• **What you have to do**
Rewrite the rows from the first one through the line containing "Looking at the screenshot, I should (52, 38).", substituting "Command" for "Instruction" and changing nothing else. Leave the pictures out.

Collection entries

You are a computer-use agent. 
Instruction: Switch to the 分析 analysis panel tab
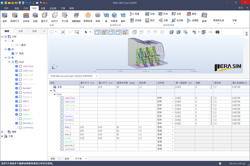pyautogui.click(x=21, y=31)
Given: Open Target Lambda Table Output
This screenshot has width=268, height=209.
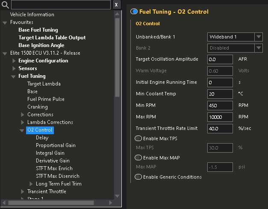Looking at the screenshot, I should (52, 38).
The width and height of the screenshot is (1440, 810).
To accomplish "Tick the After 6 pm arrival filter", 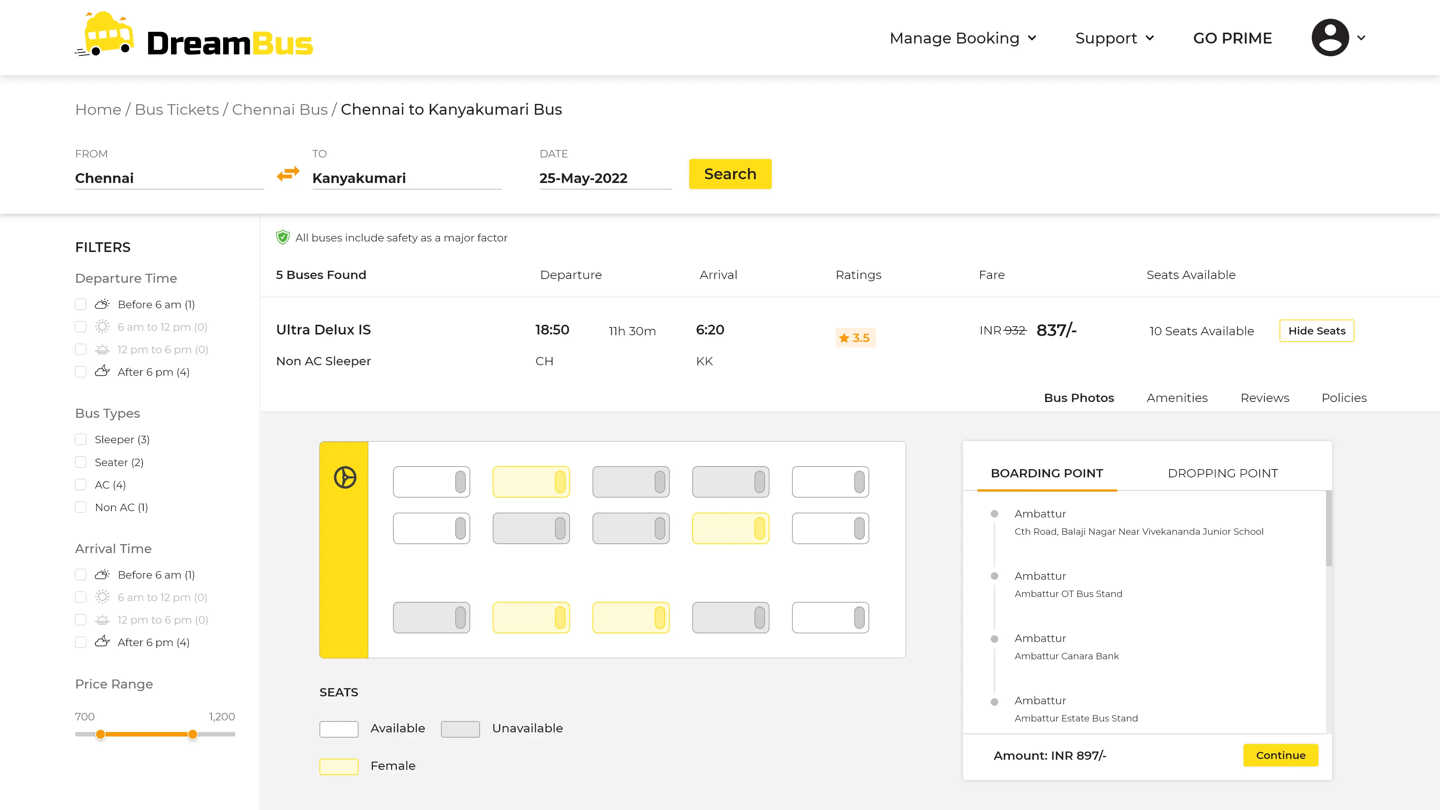I will [81, 642].

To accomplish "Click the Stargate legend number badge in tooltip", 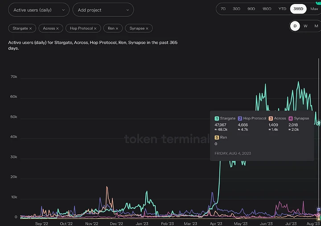I will [217, 119].
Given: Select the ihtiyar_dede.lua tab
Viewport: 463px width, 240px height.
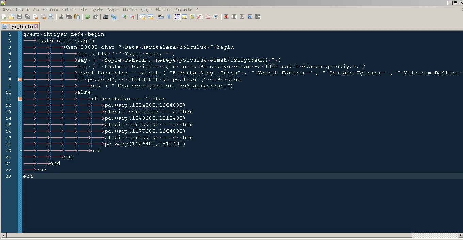Looking at the screenshot, I should click(x=19, y=26).
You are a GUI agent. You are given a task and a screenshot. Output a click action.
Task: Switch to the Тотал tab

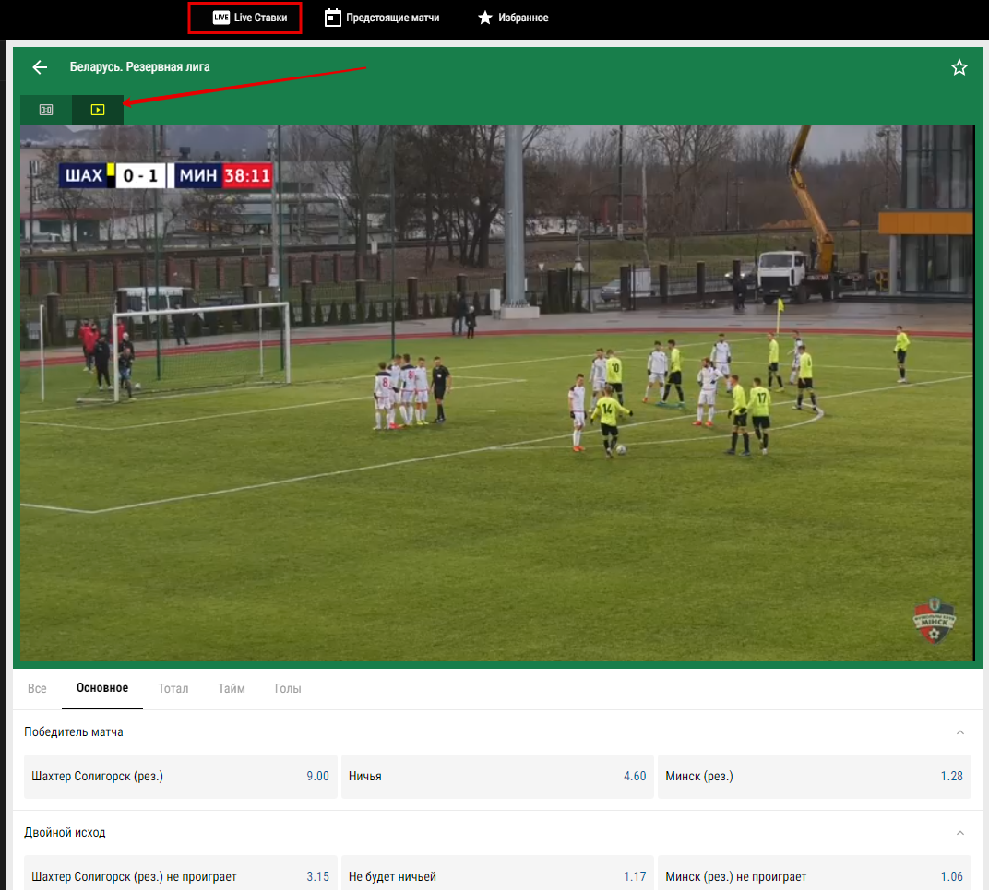click(x=173, y=688)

• **Response to the exercise**
You are a computer-use agent. 
Command: Switch to the 分析 analysis panel tab
pyautogui.click(x=21, y=31)
Given: Open Target Lambda Table Output
This screenshot has width=268, height=209.
Looking at the screenshot, I should (52, 38).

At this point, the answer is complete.